The 2012 edition of the NFL Draft was a blockbuster. The 2013 Draft was like watching the Best Picture Oscar go to a silent film or a low-budget Indie picture. If you kept track at home, only four skill position offensive players were thrown into the first round. Peep the offensive skill players taken in the last five drafts.

2013: 4

2012: 11

2011: 9

2010: 8

2010: 7

2009: 10

When you take a look at those numbers, it’s striking how few highly rated skill position players were available in this draft. There can only be one quarterback starting for every NFL franchise, and the run on quarterbacks has been rampant during the last two. Nine quarterbacks have gone in the first round since 2009. That doesn’t include Colin Kaepernick, Andy Dalton and Russell Wilson.

There was bound to be a lull in talent and need. It’s the natural ebb and flow; but after the peak of the last two drafts, this was the valley. The Jets, Bills, Jags, Eagles and Cardinals were the only franchises with an immediate need at the position.

The quarterback pipeline will unclog next season, but the devaluing of running backs has hit a new high. In addition to the temporary quarterback depression, for the first time in 50 years, there wasn’t a single running back taken in the first round. This comes on the heels of Adrian Peterson finishing just nine yards short of eclipsing Eric Dickerson’s single-game record.

It’s no coincidence that the only quarterback taken was an option quarterback who had some serious flaws. Offenses are now gearing themselves for quarterbacks with wheels, players who can roll outside the pocket instead of between the tackles. Workhorse backs have gone the way of B2K – they split ’em up.

The only wide receiver taken in the Top 20 was WVU’s Tavon Austin, who has been described as the “Barry Sanders of wide receivers.”

Instead, the 2013 Draft was about finding quarterback kryptonite. Edge rushers were flying off the board in the first half of the round, and offensive linemen were being snapped up to protect quarterbacks from the growing number of rushers pursuing them with bad intentions.

The truth is that this season, youth ruled college football’s prima donna positions. At times like this, you wonder how the NFL Draft would look if sophomores and freshmen were eligible.

There were no junior offensive skill position playmakers that stamped their names all over college football fields, last season.
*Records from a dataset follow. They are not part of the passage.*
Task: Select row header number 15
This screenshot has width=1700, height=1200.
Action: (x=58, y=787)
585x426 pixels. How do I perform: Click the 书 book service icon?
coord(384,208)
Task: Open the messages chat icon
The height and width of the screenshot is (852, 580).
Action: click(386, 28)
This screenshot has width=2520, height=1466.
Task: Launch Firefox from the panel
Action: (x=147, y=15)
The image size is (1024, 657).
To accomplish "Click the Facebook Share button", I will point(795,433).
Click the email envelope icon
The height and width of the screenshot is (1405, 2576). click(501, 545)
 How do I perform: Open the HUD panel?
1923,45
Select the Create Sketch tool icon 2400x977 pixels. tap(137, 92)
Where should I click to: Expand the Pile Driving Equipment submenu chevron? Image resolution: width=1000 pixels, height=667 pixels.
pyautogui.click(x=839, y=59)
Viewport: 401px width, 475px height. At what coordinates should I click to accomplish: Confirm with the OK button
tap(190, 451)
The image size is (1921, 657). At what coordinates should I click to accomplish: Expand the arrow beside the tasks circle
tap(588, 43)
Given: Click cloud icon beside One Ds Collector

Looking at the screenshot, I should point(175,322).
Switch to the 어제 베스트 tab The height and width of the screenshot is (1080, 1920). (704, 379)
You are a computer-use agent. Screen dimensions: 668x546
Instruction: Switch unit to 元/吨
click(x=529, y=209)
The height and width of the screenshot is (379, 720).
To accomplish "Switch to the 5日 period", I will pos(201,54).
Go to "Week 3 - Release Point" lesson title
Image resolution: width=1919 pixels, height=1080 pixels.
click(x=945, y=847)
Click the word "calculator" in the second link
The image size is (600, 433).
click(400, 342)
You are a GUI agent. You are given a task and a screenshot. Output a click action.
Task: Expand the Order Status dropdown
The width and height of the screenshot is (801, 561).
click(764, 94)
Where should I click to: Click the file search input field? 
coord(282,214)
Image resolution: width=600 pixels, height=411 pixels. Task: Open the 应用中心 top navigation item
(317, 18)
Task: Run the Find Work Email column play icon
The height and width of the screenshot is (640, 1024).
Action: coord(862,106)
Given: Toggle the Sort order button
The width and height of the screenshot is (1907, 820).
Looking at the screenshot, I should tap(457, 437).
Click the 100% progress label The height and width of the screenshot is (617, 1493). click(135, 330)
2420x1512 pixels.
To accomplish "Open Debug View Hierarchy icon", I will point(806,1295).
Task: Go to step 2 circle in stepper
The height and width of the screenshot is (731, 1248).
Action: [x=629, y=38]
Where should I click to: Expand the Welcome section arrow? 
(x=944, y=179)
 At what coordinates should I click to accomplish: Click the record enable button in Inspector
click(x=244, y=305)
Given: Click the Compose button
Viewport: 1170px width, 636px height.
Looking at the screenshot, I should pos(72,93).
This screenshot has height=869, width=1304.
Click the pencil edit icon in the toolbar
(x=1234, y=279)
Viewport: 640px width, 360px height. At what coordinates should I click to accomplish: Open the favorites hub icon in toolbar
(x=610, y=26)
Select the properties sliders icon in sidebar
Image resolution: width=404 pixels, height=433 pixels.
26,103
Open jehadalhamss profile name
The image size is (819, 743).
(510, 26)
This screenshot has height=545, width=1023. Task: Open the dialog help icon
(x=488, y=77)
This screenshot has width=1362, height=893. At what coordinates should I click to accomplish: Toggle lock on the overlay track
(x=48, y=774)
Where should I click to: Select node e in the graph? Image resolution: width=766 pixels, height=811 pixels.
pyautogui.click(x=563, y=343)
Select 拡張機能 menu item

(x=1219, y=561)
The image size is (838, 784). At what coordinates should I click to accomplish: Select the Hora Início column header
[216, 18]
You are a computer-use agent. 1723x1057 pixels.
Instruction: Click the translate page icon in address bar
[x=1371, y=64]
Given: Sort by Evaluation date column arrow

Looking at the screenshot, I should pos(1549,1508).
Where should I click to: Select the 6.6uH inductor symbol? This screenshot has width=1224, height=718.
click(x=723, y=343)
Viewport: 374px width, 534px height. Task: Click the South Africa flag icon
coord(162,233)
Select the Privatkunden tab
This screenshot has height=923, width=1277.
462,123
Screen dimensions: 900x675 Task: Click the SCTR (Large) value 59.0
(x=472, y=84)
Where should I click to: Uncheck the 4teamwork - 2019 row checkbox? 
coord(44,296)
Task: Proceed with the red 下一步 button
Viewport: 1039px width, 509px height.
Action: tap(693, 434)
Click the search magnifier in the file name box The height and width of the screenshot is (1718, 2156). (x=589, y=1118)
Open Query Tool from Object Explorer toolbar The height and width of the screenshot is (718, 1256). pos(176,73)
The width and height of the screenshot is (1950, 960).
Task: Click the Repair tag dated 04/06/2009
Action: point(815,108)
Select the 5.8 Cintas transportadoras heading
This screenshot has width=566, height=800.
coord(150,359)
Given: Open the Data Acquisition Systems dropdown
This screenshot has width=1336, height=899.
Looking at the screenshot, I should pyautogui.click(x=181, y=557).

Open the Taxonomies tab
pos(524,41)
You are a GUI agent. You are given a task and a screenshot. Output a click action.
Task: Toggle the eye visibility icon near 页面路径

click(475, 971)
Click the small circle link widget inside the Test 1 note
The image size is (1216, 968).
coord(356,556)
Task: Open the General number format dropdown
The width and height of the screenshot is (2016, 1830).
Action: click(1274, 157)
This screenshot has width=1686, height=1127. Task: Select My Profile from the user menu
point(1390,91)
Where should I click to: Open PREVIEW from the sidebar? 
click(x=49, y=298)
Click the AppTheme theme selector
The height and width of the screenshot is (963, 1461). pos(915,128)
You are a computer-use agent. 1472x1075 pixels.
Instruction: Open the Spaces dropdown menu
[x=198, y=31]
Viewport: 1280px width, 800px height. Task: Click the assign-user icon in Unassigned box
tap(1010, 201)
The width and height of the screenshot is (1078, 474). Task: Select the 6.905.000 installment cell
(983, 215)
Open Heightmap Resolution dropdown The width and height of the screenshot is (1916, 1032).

And a look at the ESPN 150 class rankings is a revealing look into how they got lost in the wild.

Marcus Lattimore, Da’Rick Rogers, Michael Dyer and Robert Woods were among the top high school prospects in the class of 2010. However, Lattimore’s knee has been mangled; Dyer was kicked out of two schools after leading Auburn to a national title as a true freshman; and Robert Woods was obscured in the Trojans offense by the emergence of sophomore Marqise Lee.

Rogers was a top-30 player in the class of 2010 and the SEC’s leading receiver as a sophomore in 2011. He had better measurables and a more productive season than Vikings first round receiver Cordarrelle Patterson of Tennessee, who was playing junior college while he was blowing up the SEC. However, Rogers got the boot before his junior season for testing positive for marijuana.

The only quarterbacks (of the top 64 players rated in that class) were Alabama’s Phillip Sims and USC’s Jesse Scroggins, who both transferred after their freshman seasons. The third quarterback in that mix was Oklahoma’s Blake Bell, who was situated behind Landry Jones but made the best of his situation as the Sooners Wildcat QB in Oklahoma’s Belldozer formation.

Thursday night’s first round was surprising, but we should have read the tea leaves. Don’t fret, though. It’s still an offensive league. Once Teddy Bridgewater, Tajh Boyd and possibly Johnny Manziel throw on their flotation devices and make waves by diving into the 2014 draft waters, order will be restored.